Sometimes we fall into the trap of trying to improve our looks, get more involved in church, or take up some hobbies to be more ‘amazing’. Yet if we’re single and wanting to be in a relationship – and not succeeding – we can still be left thinking: “Why is it not happening for me?”

In my own experience and in the work I do, so many of us in this situation can run away from God. We’re told very unhelpful clichés like: “You need to learn to be content with singleness before God finds you someone”, or “God’s timing is perfect” or even: “You just haven’t prayed enough,” which makes us feel more confused and upset.

But we can find a way to run towards God.

What I love about the Psalms is that all the writers are showing unedited raw emotion, good and bad, towards God.
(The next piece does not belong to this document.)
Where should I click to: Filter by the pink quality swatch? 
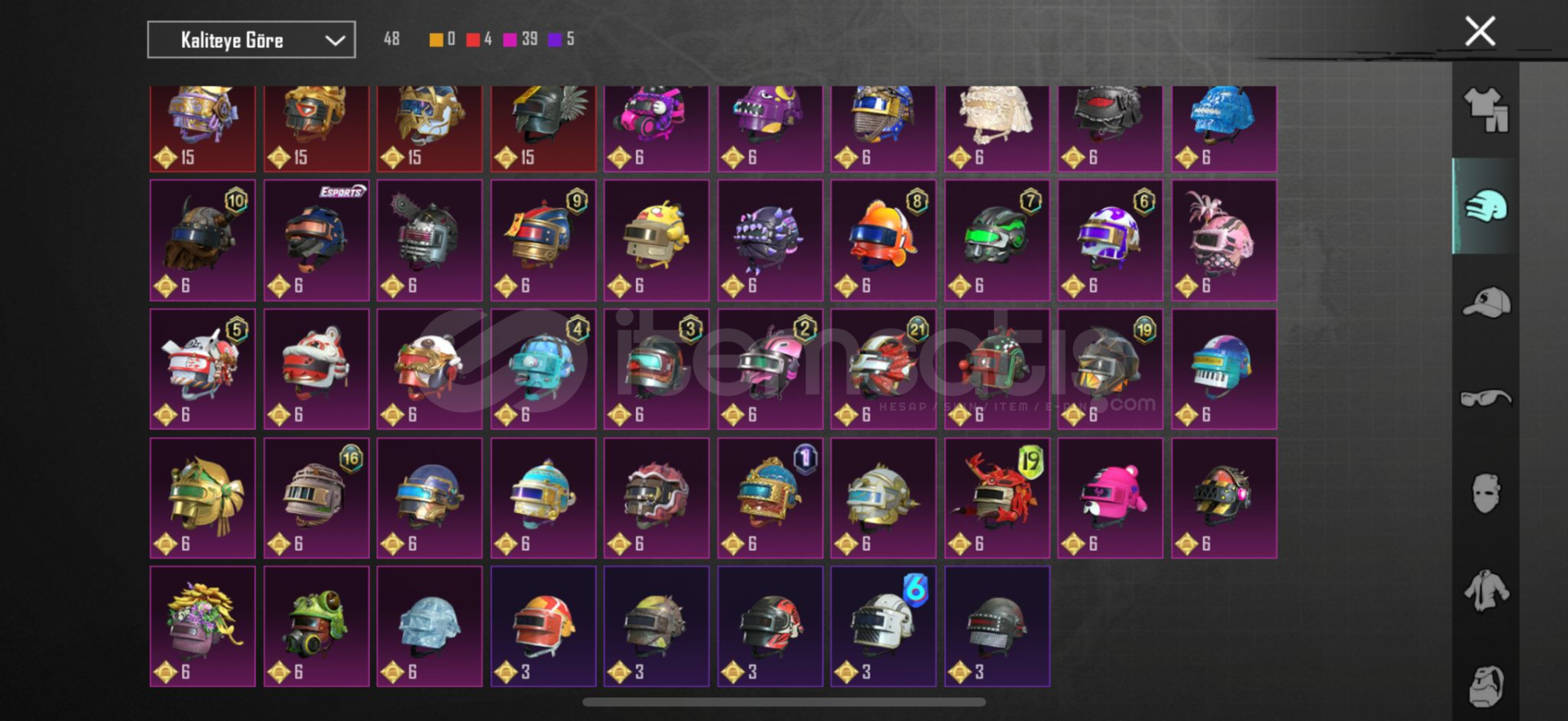tap(510, 39)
They remind us that God wants us to be real, authentic and vulnerable. If we think God is to blame, tell Him. If we feel disappointed, tell Him. If we feel overwhelmed, tell Him. The Psalms teach us to hold nothing back.

“You [God] have put me in the lowest pit, in the darkest depths. Your wrath lies heavily on me; you have overwhelmed me with all your waves. You have taken from me my closest friends.” Psalm 88:6-8

Or: “I am worn out from my groaning. All night long I flood my bed with weeping and drench my couch with tears. My eyes grow weak with sorrow; they fail because of all my foes.” Psalms 6:6-7

The psalmist’s situation doesn’t always change, but we see that we can’t have a real relationship with God, draw close to Him and remember that He is ultimately good, unless we tell Him when we struggle to believe it.

God never asks us to be amazing. No one is perfect.

God only asks us to be real – both in our relationship with Him, and with others.

Imagine if we stopped trying to be amazing and pretending it was all okay. Imagine if we stopped ignoring the disappointments. If we’re single and want to get married, we’re allowed to tell God our frustrations instead of putting our faith in an unhelpful cliché.

So when it comes to relationships, are we trying to be amazing or are we trying to be authentic? When we go through challenging times, are we really stopping to pray and tell God the raw unedited feelings, and drawing closer to Him in the good times and struggles? If not, let’s take our cue from the psalmist and let God into our situation.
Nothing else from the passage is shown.